**STATED TASK**.
Copy the data verbatim, starting at the line containing "Cancel the pipeline setup" and continuing through the line containing "Collapse the Тотал", with both of those lines included.

**RECORDED DATA**.
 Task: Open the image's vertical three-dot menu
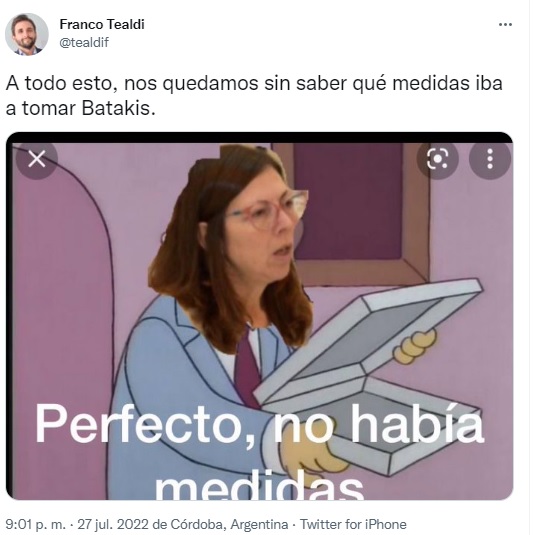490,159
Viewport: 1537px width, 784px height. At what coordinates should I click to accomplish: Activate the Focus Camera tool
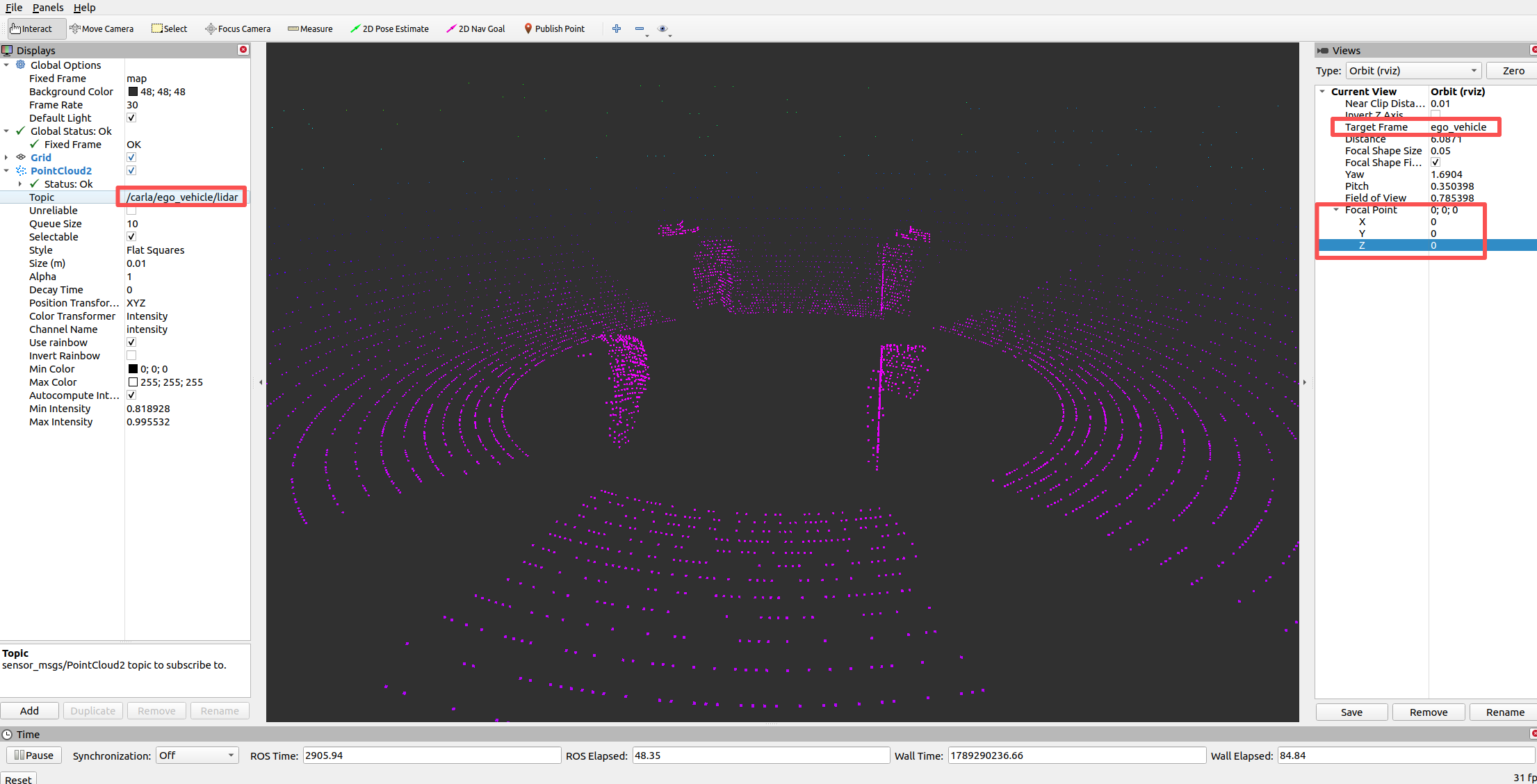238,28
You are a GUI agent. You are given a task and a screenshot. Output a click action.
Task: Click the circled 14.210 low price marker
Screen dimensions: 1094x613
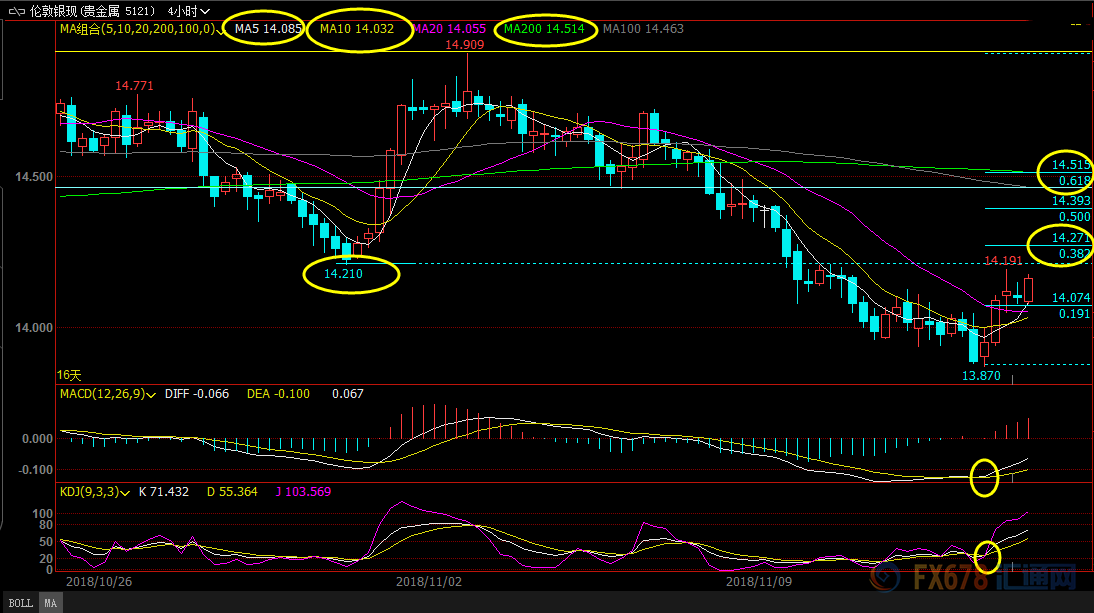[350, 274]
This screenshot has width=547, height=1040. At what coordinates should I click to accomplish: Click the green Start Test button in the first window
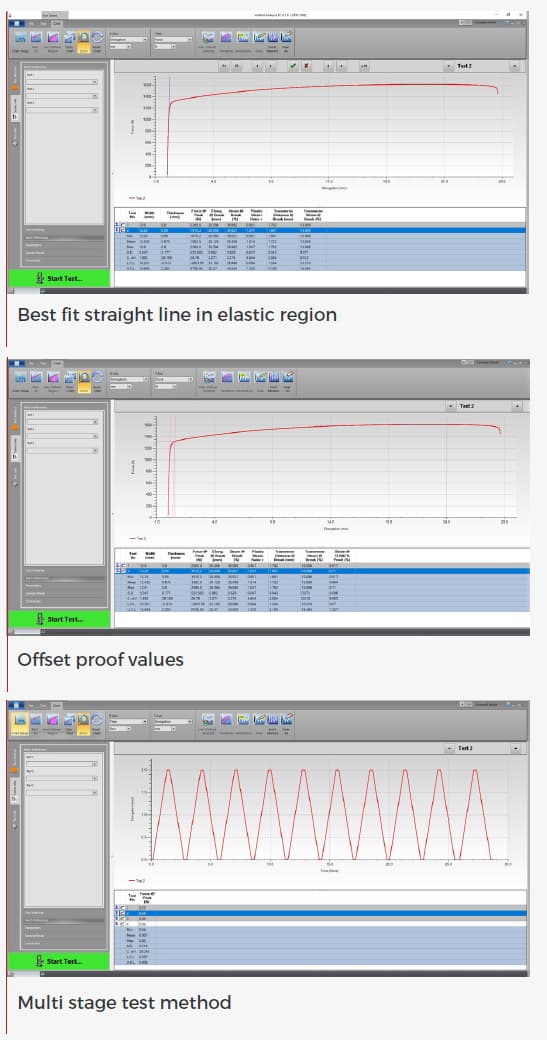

--

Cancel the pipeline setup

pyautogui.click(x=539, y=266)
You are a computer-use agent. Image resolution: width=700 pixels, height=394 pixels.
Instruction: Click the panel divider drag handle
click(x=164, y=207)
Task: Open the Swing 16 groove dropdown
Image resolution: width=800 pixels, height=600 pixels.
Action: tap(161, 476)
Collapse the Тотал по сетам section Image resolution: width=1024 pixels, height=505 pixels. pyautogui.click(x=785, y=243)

---

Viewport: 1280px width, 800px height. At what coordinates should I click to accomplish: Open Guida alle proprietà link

**COMPLETE OUTPUT**.
Cancel the pipeline setup

pyautogui.click(x=539, y=266)
You are a computer-use agent. Image resolution: width=700 pixels, height=394 pixels.
Instruction: Click the panel divider drag handle
click(x=164, y=207)
Task: Open the Swing 16 groove dropdown
Image resolution: width=800 pixels, height=600 pixels.
Action: tap(161, 476)
Collapse the Тотал по сетам section Image resolution: width=1024 pixels, height=505 pixels. pyautogui.click(x=785, y=243)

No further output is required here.